Angenehmer sind da schon die anderen musikalischen Gäste hier, wie z.B. Keith Urban, der sich mit Brad auf der ersten Singleauskopplung, „Start a Band“, nicht nur ein Duett, sondern sogar ein kleines Duell liefert. Wer den Gitarrenstil der beiden kennt und sie auseinander halten kann, wird am Finale des Songs seine wahre Freude haben. Traditioneller wird’s dann bei „Come On In“, einem bisher unfertigen Song von Buck Owens, den dieser kurze Zeit vor seinem Tod im Frühjahr 2006 noch auf einem Demoband festgehalten hatte. Ein Duett mit der Legende des Bakersfield-Sounds war schon lange ein Wunsch von Brad und hier konnte er ihn nun endlich umsetzen. Halb Brad, halb Buck – das macht richtig Spaß und ist traditioneller Country der feinsten Sorte. Gemeinsam mit Schmusekater Steve Wariner wird dann bei „More Than Just This Song“ den beiden Herren gehuldigt, die Brad und Steve das Spielen beigebracht und sie mit ihrem Stil maßgeblich geprägt haben: Clarence „Hank“ Goddard bei Brad und kein Geringerer als Chet Atkins bei Steve. Dass der Song dann etwas arg rührselig ausfällt, sei den beiden verziehen. Schließlich sind beide „Lehrer“ schon vor einigen Jahren gestorben und da ist es kein Wunder, wenn bei den Aufnahmen etwas Sentimentalität herrschte. Das schwächste der vier Duette ist wohl das mit der größten musikalischen Legende: B.B. King. Gemeinsam mit Brad lässt er „The Good Times Roll“ und verliert sich dabei in einer Standard-Bluesnummer. Schade, da wäre bei B.B. und B.P. sicherlich mehr drin gewesen.

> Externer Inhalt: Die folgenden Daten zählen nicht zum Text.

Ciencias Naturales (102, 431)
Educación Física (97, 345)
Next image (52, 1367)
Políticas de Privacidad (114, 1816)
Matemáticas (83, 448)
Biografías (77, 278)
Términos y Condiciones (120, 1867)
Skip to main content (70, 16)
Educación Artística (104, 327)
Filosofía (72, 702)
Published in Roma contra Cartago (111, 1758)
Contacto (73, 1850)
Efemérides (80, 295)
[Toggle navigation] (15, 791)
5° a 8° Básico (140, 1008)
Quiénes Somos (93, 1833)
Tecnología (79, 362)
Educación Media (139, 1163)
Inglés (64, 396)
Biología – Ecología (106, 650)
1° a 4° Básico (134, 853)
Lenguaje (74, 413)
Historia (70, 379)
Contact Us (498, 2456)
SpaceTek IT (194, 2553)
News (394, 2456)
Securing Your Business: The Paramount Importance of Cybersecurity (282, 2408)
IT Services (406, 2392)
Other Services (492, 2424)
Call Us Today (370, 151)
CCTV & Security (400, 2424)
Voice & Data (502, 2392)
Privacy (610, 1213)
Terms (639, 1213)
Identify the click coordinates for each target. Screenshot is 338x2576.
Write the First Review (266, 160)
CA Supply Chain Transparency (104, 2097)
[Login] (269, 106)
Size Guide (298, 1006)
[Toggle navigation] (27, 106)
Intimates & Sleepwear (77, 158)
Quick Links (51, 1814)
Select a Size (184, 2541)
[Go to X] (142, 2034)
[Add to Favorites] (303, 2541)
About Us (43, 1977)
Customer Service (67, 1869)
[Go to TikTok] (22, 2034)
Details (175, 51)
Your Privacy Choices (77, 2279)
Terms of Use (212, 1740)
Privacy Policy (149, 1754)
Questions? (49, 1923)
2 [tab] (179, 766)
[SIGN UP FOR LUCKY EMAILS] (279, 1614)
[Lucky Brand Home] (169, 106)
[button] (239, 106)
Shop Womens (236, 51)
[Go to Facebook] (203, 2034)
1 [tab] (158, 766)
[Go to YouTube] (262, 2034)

Als Zugabe gibt es dann noch eine neue Version von „Waitin‘ On A Woman“, das bereits auf Brads 2005er Album „Time Well Wasted“ erschienen ist, allerdings erst kürzlich als Single ausgekoppelt wurde. Die hier enthaltene Version ist die, wie man sie auch im dazugehörigen Videoclip sehen konnte – inklusive gesprochener Sequenzen von Schauspieler Andy Griffith und einem ganz im Sinne des Albums verlängerten Gitarrensolo am Ende.
Famous last words: Zweifellos ein mutiger Schritt und ein großes Risiko, das Brad Paisley hier mit diesem Projekt eingegangen ist. Leider zahlt es sich nur teilweise aus und wirkt stellenweise nur wie eine halbherzige Angelegenheit, obwohl es sich laut Brad um die Erfüllung eines Traums handelt. Vielen Fans werden die vier Gesangsnummern zu wenig sein. Die Gitarristen werden wiederum bemängeln, dass eben diese vier Songs einen natürlichen Fluss des Albums verhindern. Trotz aller Kritik ist und bleibt „Play“ eines der interessantesten Projekte, die dieses Jahr in der Music City produziert wurden.